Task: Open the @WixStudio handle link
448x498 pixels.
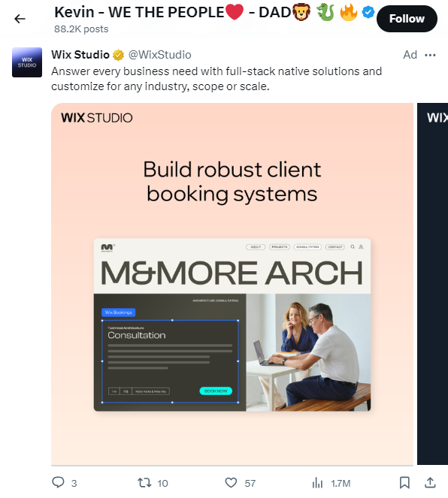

-------

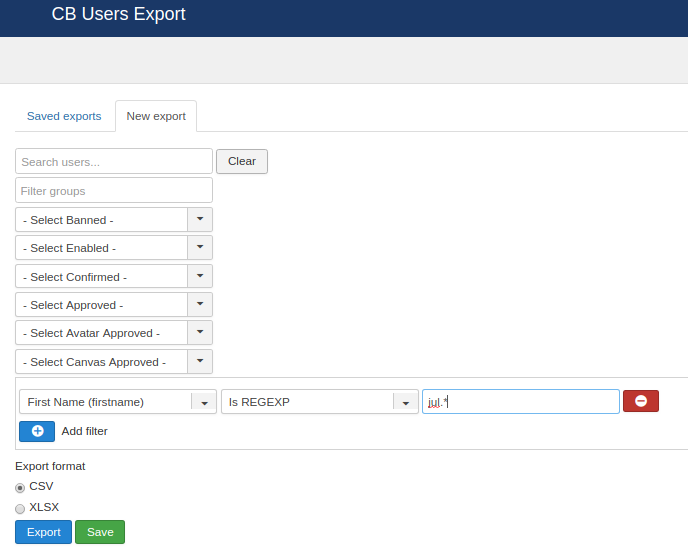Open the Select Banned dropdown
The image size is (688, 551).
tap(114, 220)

-------

Problem statement: From the records above, retype only the lines starting at the line that contains "Task: Open the @WixStudio handle link" and ending at the line that contains "448x498 pixels.", both included.

Exercise solution:
Task: Open the @WixStudio handle link
448x498 pixels.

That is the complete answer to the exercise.